Er gibt sich als unangepasster Rebell, ähnlich irgendwelchen "Business-Punks" oder anderen Schneeballsystem-Fans, aber feiert dann ein Spekulationsobjekt, an dem autoritäre Herrscher und rechte Milliardäre verdienen. Dafür bringt er selbst zwei Beispiele: In El Salvador wird der Bitcoin als offizielles Zahlungsmittel akzeptiert, jubelt Mangold. So sieht wohl echte Freiheit aus. Schade nur, dass die Salvadorianer*innen, die zu tausenden unrechtmäßig eingesperrt werden, weil der Präsident immer autoritärer wird, davon nur so wenig mitbekommen. Ein anderes Mangold-Vorbild verrät ebenfalls einiges: So hätte der Milliardär Michael J. Saylor Bitcoin in sein Geschäft integriert. Der ist nicht nur mehr als klischeehafter Investor, sondern auch Corona-Leugner und hat damit mutmaßlich seine Arbeiter*innen gefährdet (also über das kapitalistische Normalmaß hinaus). Wenn wir jetzt bedenken, dass Mangold diese beiden Leute offensichtlich für Genies und den Bitcoin für einen universalen Lösungsweg hält, verrät uns das noch einiges mehr.
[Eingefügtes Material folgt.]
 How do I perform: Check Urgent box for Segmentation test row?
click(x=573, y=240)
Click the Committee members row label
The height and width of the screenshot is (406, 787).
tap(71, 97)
Dagegen wirken die christlichen Hoffnungen von Mangold, die er auf den Bitcoin bezieht, eher amüsant.
Aber das Problem liegt noch tiefer: Denn während Mangold sich mit seinen Milliardärs-Vorbildern als rebellierender "Ästhetizist" sieht, schafft die Zusammenstellung des Podiums eine "Matrix", in der Mangold wirklich die Rebellion verkörpert. Richtig wäre es gewesen, Bitcoiner*innen Menschen entgegenzustellen, die darauf hinweisen, dass die gesamte Ideologie und Funktionsweise hinter Bitcoin nur dazu dient, die Eigentumsrechte von Superreichen zu schützen (bzw. diese zu vermehren). Aber natürlich hat die LHG einen ganz "normalen" (d.h. wahrscheinlich neoliberalen) Ökonomen eingeladen, der die Zentralbanken verteidigen darf, die von den Bitcoiner*innen nicht selten aus einem antisemitischen Ressentiment heraus abgelehnt werden. Reint E. Gropp ist Professor am IWH in Halle und hat zum Beispiel zurecht darauf hingewiesen, dass sich vor Kommunalwahlen die Kredite von Sparkassen für kommunale Projekte häufen. Die Kritik an dieser Praxis, die auch in Halle immer wieder zu ziemlich sinnlosen Aktionen führt, ist berechtigt. Aber sein Gegenvorschlag, die Leitungsstrukturen der Sparkasse zu verbessern, vergrößert den Schaden nur und zeigt wie ideologisch der Neoliberalismus ist. Statt endlich zu erkennen, dass das Grundproblem doch darin besteht, dass sich demokratische Vertreter*innen bzw. Kommunen ohne Sparkasse eben gar kein Projekt leisten können und dann lieber ein schlechtes Projekt mit der Sparkasse bzw. ein "Public-Private Partnership"-Projekt machen, als gar keine Sporthalle zu haben.
Die Verbesserung der Leitungsstrukturen, die solche "politischen Kredite" erkennen und verhindern sollen, sorgt nur dafür, dass in der Einöde nichts Sinnloses entsteht - sondern es eine Einöde bleibt. Damit ist nicht nur nichts gewonnen, es ist in Teilen auch schlechter. Letztlich bleibt festzuhalten, dass weder Reint E. Gropp noch Ijoma Mangold für irgendein wirtschaftspolitisches Problem eine Lösung haben. Gropps Aufgabe, die hegemoniale Stellung der neoliberalen Wirtschaftswissenschaften gegen Mangold zu verteidigen, ist sicher nicht beneidenswert – wurden die Bitcoiner*innen doch von genau der Begeisterung für technische Lösung und dem Primat der Eigentumsrechte über jedem anderen geschaffen, welches den Neoliberalismus auszeichnet. Das kann nicht gut gehen, weshalb der Bitcoin auch (hoffentlich) die letzte Verfallserscheinung des Neoliberalismus darstellt.
Wir raten der LHG also dringend: Werdet bloß keine Cryptobros, es ist schon schlimm genug!